__JOB__:
Copy out every line of the records below word for word, leaving out the pictures.

Stored dataset items:
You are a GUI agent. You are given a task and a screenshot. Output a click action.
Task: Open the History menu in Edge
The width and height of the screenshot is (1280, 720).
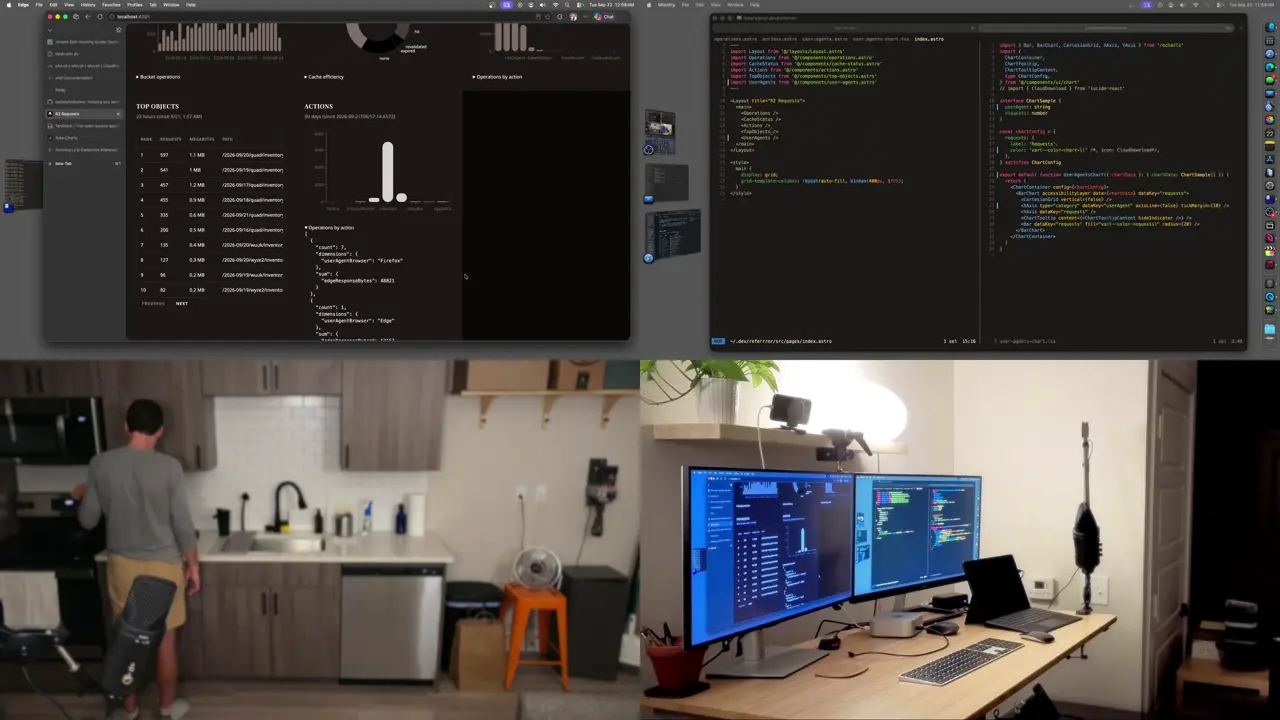click(88, 5)
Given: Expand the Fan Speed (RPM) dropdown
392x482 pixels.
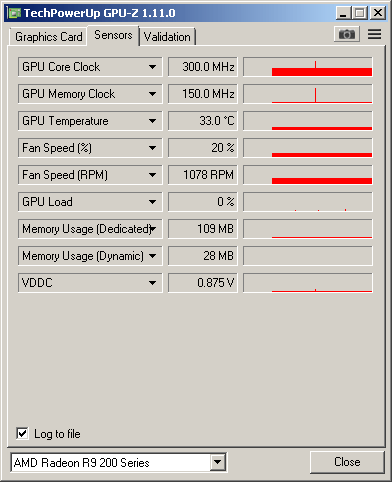Looking at the screenshot, I should coord(153,175).
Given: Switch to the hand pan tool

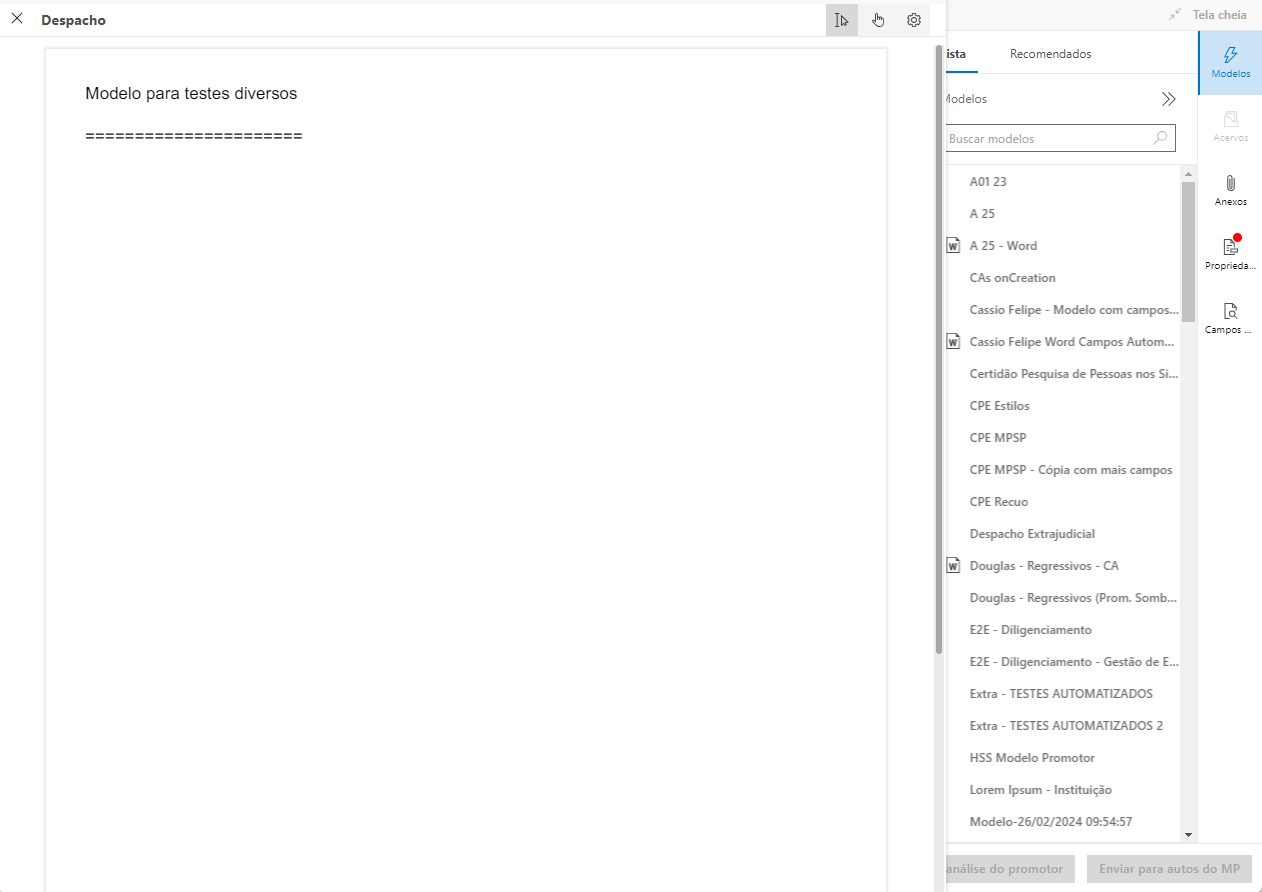Looking at the screenshot, I should tap(878, 20).
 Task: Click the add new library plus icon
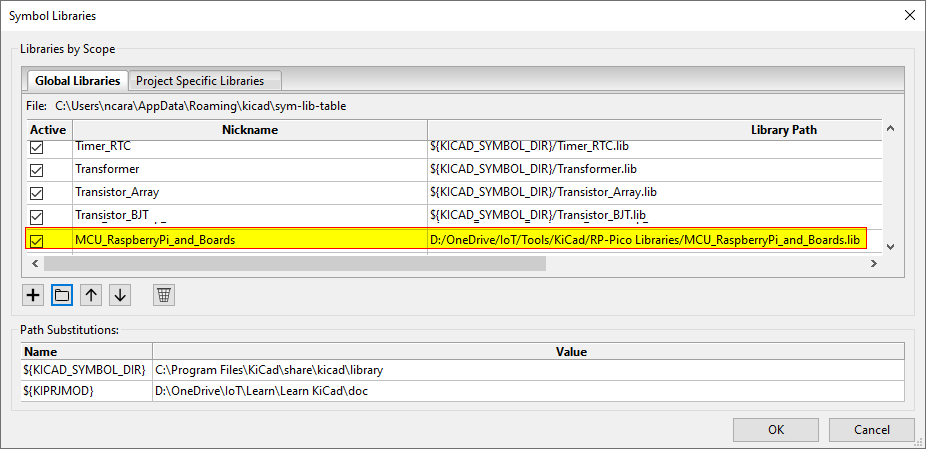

__COMPLETED TASK__:
You are a GUI agent. You are given a task and a screenshot. Output a click action.
Task: Open the History menu in Edge
The width and height of the screenshot is (1280, 720).
click(88, 5)
Given: Expand the Fan Speed (RPM) dropdown
392x482 pixels.
Looking at the screenshot, I should coord(153,175).
Given: Switch to the hand pan tool

Looking at the screenshot, I should tap(878, 20).
 Task: Click the add new library plus icon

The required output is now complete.